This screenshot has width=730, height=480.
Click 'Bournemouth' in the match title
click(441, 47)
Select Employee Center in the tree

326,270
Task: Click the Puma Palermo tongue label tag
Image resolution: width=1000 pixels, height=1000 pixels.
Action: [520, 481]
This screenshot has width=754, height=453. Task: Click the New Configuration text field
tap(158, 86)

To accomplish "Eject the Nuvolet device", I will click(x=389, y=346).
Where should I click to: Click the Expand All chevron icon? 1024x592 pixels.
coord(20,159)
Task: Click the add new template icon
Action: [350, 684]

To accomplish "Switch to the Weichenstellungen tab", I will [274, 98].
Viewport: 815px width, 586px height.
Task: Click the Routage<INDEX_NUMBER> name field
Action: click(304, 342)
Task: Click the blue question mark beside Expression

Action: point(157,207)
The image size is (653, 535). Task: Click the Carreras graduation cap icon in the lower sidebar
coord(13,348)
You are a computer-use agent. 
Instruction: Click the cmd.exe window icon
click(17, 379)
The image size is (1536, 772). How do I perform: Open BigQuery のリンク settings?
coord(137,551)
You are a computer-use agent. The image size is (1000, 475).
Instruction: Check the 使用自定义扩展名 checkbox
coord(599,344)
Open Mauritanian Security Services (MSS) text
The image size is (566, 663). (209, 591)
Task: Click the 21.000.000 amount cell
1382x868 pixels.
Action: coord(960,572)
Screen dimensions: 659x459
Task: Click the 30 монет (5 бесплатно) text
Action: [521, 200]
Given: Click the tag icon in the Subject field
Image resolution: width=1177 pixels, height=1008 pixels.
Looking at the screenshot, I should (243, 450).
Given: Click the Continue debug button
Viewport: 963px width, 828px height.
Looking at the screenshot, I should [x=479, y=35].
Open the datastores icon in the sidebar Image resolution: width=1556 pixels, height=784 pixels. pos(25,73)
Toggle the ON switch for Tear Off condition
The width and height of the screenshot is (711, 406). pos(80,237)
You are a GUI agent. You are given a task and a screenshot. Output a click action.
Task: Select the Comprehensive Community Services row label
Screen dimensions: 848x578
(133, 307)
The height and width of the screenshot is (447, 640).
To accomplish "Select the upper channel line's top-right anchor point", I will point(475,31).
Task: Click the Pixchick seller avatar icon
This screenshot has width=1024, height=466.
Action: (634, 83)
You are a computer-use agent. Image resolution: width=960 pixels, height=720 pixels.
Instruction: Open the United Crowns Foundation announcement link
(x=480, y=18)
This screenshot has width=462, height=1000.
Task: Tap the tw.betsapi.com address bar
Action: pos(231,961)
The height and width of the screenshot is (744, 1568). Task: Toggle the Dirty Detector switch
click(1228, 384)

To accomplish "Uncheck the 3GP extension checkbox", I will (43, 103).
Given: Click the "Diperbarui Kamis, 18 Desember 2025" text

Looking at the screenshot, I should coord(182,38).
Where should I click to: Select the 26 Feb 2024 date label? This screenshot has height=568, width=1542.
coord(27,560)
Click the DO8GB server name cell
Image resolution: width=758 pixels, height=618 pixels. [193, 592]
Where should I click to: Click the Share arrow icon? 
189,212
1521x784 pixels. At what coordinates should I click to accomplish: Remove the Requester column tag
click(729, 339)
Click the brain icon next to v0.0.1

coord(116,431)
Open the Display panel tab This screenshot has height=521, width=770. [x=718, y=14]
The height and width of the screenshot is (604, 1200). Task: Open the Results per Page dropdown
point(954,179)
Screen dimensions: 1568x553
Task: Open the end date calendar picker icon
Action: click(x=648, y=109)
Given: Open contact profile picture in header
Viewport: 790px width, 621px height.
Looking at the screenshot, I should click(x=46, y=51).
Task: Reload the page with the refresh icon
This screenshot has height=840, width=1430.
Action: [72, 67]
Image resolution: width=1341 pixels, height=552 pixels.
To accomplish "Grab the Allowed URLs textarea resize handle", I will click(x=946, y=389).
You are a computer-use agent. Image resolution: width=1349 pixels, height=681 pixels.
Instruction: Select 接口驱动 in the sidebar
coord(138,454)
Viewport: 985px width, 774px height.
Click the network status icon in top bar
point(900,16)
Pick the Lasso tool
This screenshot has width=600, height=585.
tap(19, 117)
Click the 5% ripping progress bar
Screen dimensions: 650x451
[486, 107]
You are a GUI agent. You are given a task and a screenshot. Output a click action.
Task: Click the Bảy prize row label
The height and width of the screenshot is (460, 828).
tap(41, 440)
==============================
Aim of the exercise: Exactly as they appear above, write out the line containing "Screen dimensions: 650x451" and each line that comes after it in the records.

Solution for this exercise:
Screen dimensions: 650x451
[486, 107]
You are a GUI agent. You are given a task and a screenshot. Output a click action.
Task: Click the Bảy prize row label
The height and width of the screenshot is (460, 828).
tap(41, 440)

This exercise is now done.